Although some management experts do not make a distinction between groups and teams, in recent years there has been a gradual shift to an emphasis on teams and managing them to enhance individual and organizational success. Some experts now believe that the highest productivity results occur only when groups become teams. They see the two concepts as conceptually different, with groups being the more general of the two. All teams are groups, but not all groups are teams. Let's take a closer look.

A group has traditionally been defined as two or more individuals who com­municate with one another, share a collective identity, and have a common goal. Thus, a group can be virtually any size above one, as long as the members engage in some form of communication, maintain that they are a group, and have some common objective, be it weakly or strongly held. The United States Congress is a group, although few would call it a team. A team is a small number of people with complementary skills who are committed to a common purpose, set of perfor­mance goals, and approach for which they hold themselves mutually accountable.

Groups versus Teams

Table 1 points out some important differences between groups and teams. One major difference revolves around how work is done. Work groups emphasize individual work products, individual accountability, and even individual-centered leadership. In contrast, work teams share leadership roles, have both individual and mutual accountability, and create collective work products. In other words, a work group's performance is a function of what its members do as individuals, while a team's performance is based on collective products, what two or more workers accomplish jointly. Regardless of the team designation and platitudes of teamwork, the sales force at Gwatney Chevrolet in Memphis is still a group because its members are responsible solely for their own performance, they are managed individually, they are paid for individual performance, and there is minimal, if any, collaboration in serving customers. Because of the nature of the business, this working group may still be successful without being a real team. Contrast these salespersons to the EDS project teams, which indeed are teams. They must use their complementary skills in a highly collaborative fashion to solve customer problems. They share leadership and are evaluated almost totally on the final performance of the overall team effort. Without a common purpose, common objectives, and an agreed-upon common approach, they could not be successful, no matter how good they might be as individual performers.

Rows >>
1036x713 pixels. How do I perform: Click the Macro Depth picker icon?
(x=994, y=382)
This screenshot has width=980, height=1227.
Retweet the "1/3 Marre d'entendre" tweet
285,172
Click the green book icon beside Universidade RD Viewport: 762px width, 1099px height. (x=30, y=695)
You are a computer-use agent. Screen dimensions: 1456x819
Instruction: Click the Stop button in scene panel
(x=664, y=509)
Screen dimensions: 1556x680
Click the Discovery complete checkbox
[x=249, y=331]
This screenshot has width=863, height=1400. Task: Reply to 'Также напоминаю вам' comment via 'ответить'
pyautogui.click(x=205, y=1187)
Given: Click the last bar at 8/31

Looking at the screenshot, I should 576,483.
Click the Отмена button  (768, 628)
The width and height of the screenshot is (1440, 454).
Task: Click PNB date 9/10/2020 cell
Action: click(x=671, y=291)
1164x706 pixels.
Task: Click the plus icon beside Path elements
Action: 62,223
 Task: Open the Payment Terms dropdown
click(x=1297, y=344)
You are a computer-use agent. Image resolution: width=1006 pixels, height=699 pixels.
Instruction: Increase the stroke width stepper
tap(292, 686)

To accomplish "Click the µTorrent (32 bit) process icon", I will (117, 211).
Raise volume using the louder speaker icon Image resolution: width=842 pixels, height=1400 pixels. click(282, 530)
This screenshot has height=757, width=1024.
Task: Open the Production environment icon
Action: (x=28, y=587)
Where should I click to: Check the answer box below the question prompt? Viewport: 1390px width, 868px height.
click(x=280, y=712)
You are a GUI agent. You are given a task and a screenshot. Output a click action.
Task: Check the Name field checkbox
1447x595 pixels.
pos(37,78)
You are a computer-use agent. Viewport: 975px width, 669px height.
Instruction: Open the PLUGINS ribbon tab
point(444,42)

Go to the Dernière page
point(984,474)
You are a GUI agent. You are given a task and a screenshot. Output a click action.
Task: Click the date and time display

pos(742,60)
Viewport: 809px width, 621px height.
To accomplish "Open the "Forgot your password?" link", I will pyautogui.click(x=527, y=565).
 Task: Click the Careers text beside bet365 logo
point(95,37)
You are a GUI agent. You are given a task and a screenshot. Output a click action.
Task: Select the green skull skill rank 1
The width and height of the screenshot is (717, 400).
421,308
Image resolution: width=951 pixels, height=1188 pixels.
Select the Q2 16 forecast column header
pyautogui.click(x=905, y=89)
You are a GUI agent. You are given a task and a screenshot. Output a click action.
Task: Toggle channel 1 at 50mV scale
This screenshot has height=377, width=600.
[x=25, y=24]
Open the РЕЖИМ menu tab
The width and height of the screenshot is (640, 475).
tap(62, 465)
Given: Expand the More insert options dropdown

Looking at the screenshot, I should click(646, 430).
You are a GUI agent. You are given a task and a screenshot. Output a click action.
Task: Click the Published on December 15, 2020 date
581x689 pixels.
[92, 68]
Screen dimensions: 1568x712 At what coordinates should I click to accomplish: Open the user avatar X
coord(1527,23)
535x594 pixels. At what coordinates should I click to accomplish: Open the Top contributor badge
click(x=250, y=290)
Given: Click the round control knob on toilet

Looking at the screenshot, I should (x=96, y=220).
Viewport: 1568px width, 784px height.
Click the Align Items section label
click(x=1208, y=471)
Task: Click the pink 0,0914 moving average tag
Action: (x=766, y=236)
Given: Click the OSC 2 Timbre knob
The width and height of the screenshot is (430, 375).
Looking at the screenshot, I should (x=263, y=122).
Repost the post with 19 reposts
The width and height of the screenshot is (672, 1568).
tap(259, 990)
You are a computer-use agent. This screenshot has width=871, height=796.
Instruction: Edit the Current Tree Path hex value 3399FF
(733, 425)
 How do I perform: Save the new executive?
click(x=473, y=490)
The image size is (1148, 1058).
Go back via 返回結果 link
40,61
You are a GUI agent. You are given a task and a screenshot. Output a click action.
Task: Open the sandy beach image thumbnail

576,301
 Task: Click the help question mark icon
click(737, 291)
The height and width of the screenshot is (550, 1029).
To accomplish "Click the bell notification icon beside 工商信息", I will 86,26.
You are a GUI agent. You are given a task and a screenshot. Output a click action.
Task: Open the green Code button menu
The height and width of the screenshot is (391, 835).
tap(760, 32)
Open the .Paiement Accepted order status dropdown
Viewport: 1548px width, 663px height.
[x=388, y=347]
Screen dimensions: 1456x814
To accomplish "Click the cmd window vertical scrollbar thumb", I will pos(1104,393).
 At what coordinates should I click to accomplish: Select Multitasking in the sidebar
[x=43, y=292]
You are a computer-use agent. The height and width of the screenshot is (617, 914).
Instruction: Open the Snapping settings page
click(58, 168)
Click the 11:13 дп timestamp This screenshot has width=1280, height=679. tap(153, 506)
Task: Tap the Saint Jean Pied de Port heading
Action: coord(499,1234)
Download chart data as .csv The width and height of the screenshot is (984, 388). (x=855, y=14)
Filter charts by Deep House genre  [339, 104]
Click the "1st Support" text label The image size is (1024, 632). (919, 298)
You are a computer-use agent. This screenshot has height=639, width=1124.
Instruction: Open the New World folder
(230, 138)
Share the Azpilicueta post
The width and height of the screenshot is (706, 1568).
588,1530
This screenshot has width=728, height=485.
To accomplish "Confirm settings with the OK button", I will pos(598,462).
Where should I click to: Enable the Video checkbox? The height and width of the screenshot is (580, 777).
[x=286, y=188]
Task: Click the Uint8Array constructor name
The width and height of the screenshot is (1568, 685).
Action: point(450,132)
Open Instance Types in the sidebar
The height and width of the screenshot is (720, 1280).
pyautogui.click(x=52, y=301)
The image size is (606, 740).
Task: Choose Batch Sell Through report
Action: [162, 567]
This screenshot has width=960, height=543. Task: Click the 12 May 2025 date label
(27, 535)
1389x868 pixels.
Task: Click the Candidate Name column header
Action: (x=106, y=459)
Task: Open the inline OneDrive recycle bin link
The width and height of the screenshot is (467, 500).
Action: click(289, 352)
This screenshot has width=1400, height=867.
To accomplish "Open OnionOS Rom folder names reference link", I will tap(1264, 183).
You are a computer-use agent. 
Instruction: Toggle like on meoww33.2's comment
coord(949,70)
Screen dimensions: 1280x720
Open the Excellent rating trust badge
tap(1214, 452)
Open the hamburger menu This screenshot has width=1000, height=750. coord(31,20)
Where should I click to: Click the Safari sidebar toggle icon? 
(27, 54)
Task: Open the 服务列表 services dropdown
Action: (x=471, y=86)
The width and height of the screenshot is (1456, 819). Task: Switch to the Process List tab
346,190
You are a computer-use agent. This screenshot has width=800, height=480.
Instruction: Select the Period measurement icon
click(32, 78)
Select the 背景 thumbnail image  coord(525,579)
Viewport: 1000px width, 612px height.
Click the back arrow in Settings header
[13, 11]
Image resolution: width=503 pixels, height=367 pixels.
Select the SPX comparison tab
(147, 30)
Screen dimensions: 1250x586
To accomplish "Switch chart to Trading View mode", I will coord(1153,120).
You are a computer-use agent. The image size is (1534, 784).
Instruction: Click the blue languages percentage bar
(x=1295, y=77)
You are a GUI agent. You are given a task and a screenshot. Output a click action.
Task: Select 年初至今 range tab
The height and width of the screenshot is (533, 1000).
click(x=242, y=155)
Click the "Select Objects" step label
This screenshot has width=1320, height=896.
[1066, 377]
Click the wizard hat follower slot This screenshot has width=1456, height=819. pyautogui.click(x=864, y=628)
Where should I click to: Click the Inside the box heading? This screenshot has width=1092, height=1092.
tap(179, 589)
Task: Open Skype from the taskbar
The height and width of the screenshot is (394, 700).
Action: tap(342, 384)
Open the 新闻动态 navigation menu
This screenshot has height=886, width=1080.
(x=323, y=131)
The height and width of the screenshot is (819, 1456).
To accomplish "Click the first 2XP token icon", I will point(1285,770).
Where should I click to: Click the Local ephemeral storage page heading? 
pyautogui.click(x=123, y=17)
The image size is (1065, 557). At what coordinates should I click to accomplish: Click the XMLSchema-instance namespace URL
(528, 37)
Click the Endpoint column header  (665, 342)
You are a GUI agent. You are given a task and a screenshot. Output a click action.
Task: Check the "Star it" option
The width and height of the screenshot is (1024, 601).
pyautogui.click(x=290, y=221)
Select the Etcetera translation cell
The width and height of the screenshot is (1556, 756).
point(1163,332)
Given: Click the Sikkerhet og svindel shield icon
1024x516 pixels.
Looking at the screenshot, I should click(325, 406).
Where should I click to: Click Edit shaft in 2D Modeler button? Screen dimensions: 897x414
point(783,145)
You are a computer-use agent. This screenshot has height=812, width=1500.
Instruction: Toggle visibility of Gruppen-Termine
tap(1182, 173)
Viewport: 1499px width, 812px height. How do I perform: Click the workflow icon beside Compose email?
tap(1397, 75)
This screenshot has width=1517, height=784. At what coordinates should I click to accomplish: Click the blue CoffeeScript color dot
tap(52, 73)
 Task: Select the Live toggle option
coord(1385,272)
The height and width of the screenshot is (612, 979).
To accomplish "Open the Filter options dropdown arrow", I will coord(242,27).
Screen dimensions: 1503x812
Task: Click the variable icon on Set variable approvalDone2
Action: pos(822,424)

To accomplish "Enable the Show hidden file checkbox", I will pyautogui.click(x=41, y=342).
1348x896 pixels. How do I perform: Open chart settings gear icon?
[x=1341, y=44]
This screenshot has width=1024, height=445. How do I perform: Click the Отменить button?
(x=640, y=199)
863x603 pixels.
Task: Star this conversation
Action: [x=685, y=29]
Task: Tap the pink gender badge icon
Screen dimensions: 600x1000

Tasks >>
[A] According to the passage on groups and teams, why is the sales force at Gwatney Chevrolet in Memphis still a group rather than a team? Answer in one to three sentences.
[B] Continue the passage on groups and teams from the point where it stops.
The entries have nothing to do with the passage on groups and teams.

Responses to the exercise >>
[A] Its members are responsible solely for their own performance, are managed and paid individually, and collaborate minimally, if at all, in serving customers. This makes it a group despite its team designation.

[B]
One useful way to picture any work group is the extent to which it functions like a team. If you were to draw continuous lines between items in the left and right columns in Table 1, you could then treat the items as continuous dimen­sions along which groups could vary, from very individualistic groups, such as a company's geographically dispersed salespersons, to collective teams, such as EDS's highly interdependent professionals.



1. Which of these statements expresses the main idea of the text?

 

a) According to some experts, there is not a great distinction between groups and teams, because all teams are groups.

b) Groups and teams differ in the type of leadership, the character of accountability and the nature of work products.

c) In some businesses, a group can be successful without being a team.

d) A useful way to picture any work group is the degree to which it functions like a team.